Selection ::
-- START --

What? You never heard of the [imath]\frac{1}{2}[/imath]-th dimension? Shame on you! Next you'll say you never heard of the [math]\pi[/math]-th dimension or the [math]e[/math]-th dimension.... What a troll. PS This a Math and Physics forum. "Dimension" here has a rather exact meaning.

So now both Qfwfq and Turtle refer to me as "bin"? How very rude. Surely there is some forum rule about mutating a member's name in a derogatory sense? There certainly should be....

-- END --

Your instructions :: Retype the forum thread word for word, starting at "What? You never" and ending at "certainly should be....".

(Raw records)

-- START --

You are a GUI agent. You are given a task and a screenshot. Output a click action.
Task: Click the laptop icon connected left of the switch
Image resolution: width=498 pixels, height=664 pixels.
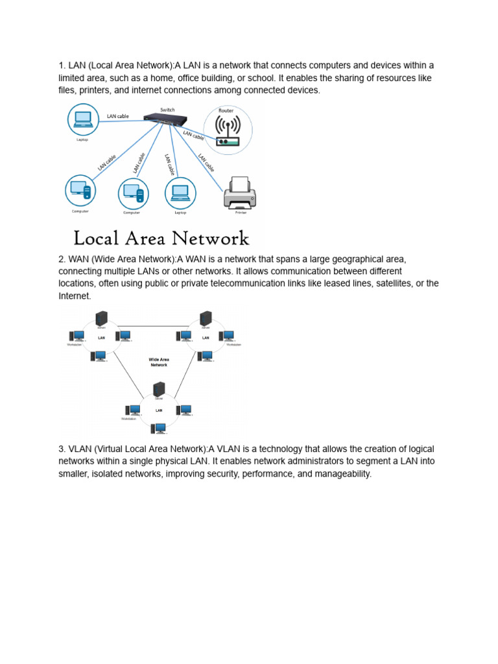pos(82,119)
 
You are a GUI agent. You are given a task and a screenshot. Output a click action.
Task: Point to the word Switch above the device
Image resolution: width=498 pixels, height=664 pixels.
pos(167,110)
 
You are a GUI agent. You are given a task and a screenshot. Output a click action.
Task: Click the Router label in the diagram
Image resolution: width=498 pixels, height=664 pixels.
pos(226,111)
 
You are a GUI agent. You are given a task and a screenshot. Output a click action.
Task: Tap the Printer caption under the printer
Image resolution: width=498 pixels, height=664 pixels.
pos(241,212)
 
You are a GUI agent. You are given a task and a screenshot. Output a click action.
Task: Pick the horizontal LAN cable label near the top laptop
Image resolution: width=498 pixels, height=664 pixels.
pos(118,116)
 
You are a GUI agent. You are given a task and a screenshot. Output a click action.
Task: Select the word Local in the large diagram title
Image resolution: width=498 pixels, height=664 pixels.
pos(97,238)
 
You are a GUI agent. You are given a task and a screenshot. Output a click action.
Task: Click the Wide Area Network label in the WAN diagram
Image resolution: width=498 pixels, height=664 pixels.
pos(159,362)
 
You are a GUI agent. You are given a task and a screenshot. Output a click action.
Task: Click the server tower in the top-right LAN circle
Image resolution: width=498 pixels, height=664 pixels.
pos(206,318)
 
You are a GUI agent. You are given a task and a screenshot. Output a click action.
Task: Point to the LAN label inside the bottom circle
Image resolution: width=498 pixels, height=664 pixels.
pos(159,410)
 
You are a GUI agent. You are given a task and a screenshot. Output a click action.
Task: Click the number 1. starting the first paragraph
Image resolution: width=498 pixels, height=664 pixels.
pos(62,65)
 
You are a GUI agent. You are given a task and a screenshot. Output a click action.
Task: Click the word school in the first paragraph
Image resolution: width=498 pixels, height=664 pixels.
pos(257,78)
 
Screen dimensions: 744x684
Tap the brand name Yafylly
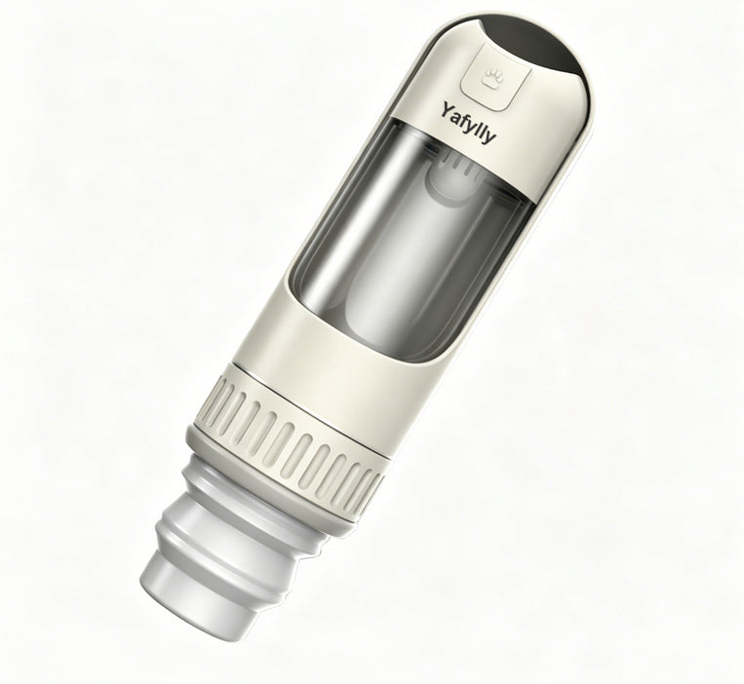tap(468, 123)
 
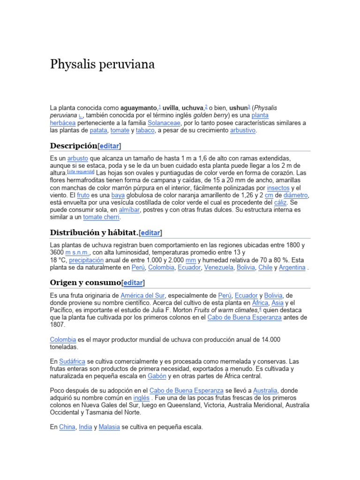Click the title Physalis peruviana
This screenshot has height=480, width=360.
[x=102, y=64]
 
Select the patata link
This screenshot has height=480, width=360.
[x=98, y=130]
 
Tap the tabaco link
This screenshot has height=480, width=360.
[x=145, y=130]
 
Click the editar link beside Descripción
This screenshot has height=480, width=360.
[x=109, y=145]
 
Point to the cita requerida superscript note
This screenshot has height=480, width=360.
[x=81, y=172]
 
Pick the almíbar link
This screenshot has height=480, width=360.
[x=129, y=210]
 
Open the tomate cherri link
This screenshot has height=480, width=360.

-- END --

Task answer ::
What? You never heard of the [imath]\frac{1}{2}[/imath]-th dimension? Shame on you! Next you'll say you never heard of the [math]\pi[/math]-th dimension or the [math]e[/math]-th dimension.... What a troll. PS This a Math and Physics forum. "Dimension" here has a rather exact meaning.

So now both Qfwfq and Turtle refer to me as "bin"? How very rude. Surely there is some forum rule about mutating a member's name in a derogatory sense? There certainly should be....